▶ _Records for the task_:
(begin)
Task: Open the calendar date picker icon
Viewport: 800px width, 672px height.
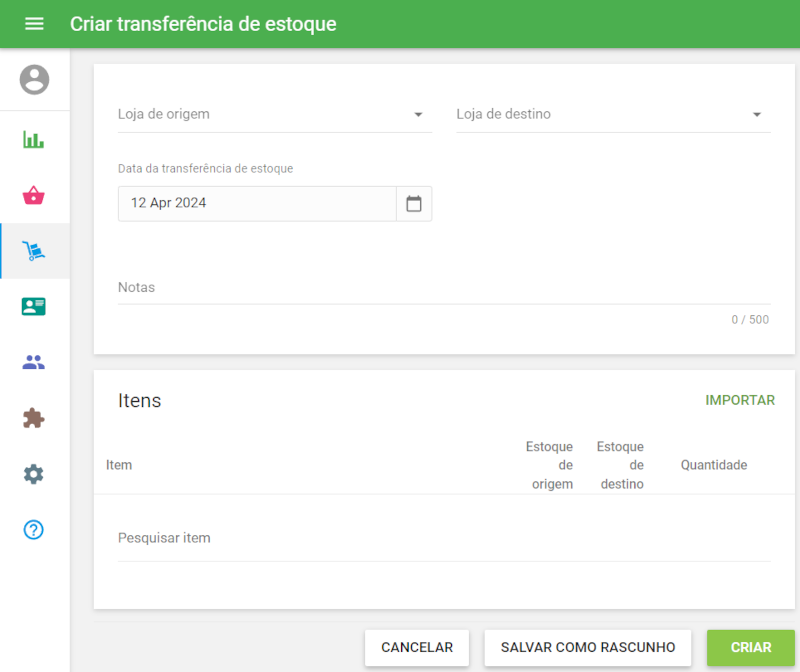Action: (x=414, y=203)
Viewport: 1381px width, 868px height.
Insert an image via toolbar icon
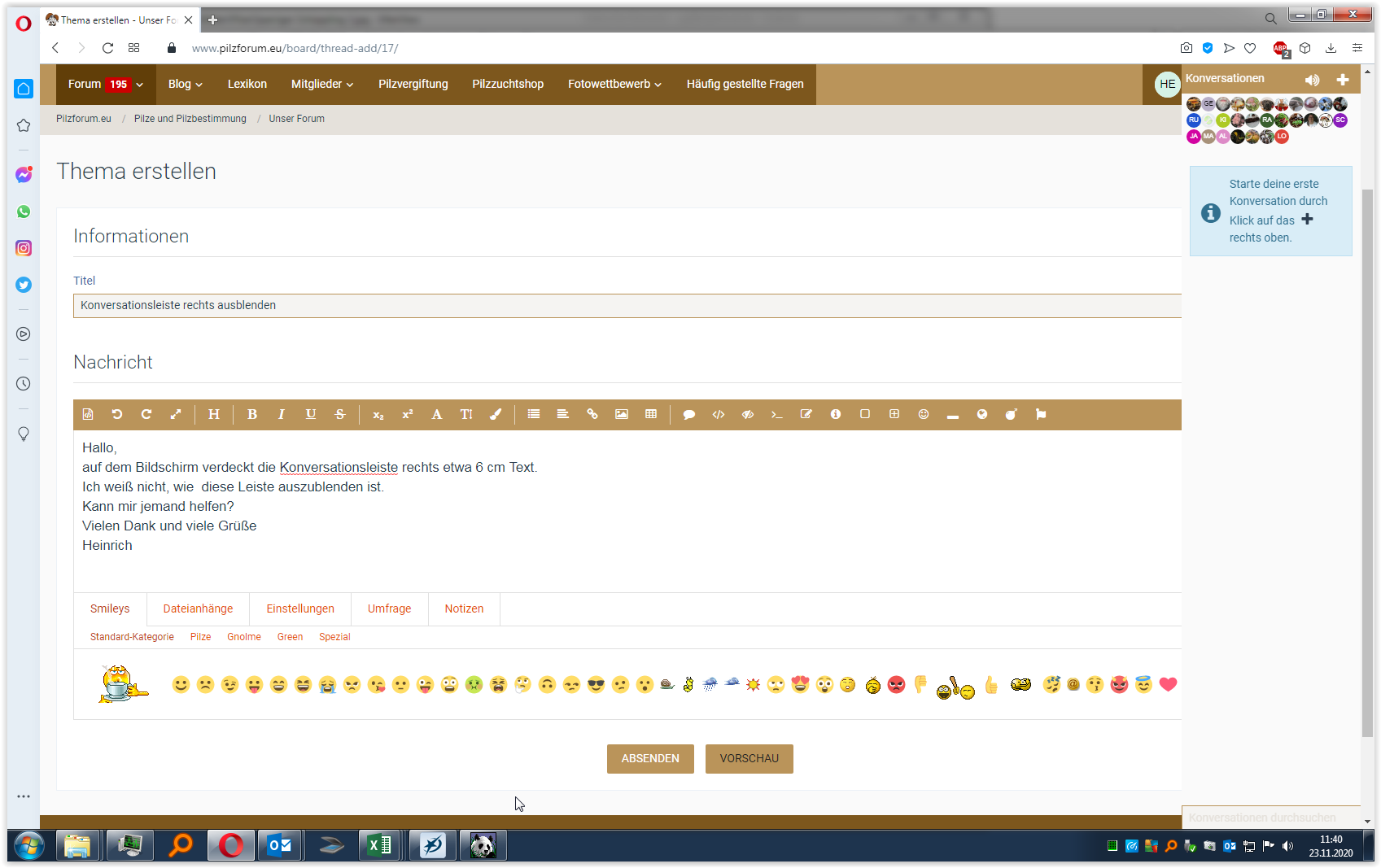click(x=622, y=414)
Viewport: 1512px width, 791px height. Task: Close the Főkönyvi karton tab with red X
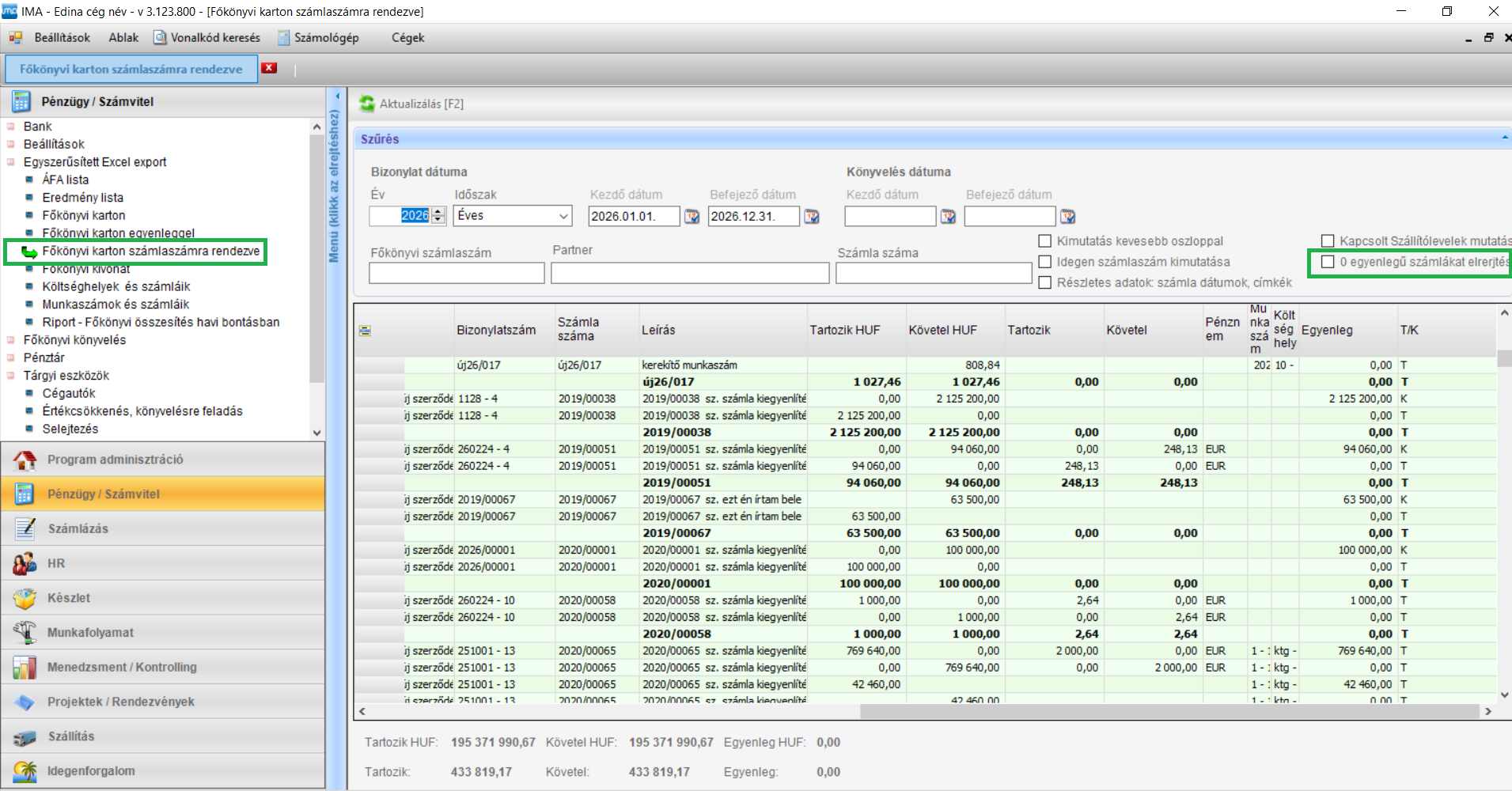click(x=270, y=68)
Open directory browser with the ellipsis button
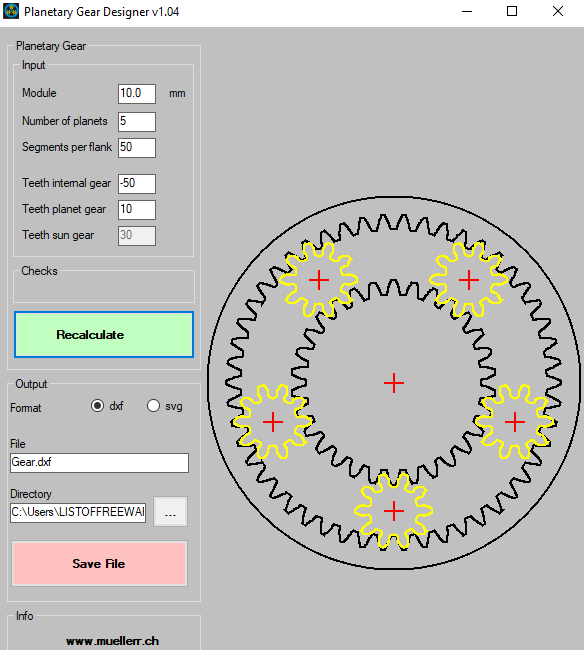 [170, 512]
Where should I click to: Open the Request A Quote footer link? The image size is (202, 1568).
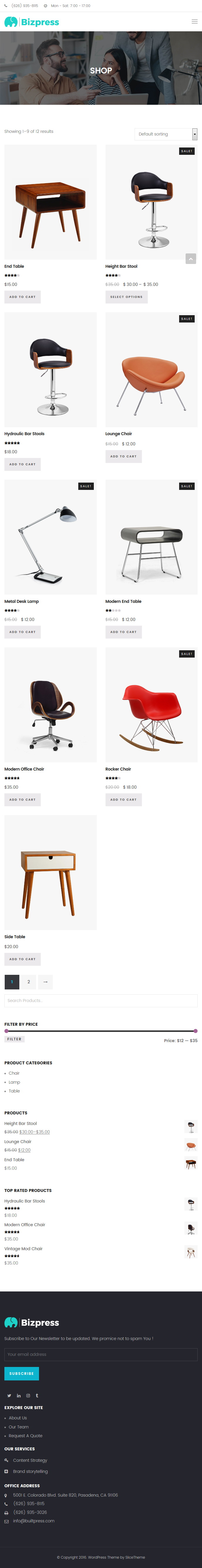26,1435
(end)
▶ _Brief_: Gather every line in the rows above that contains the word "Viewport".

▶ _Solution_:
Viewport: 800px width, 672px height.
Viewport: 1381px width, 868px height.
Viewport: 1512px width, 791px height. Task: Close the Főkönyvi karton tab with red X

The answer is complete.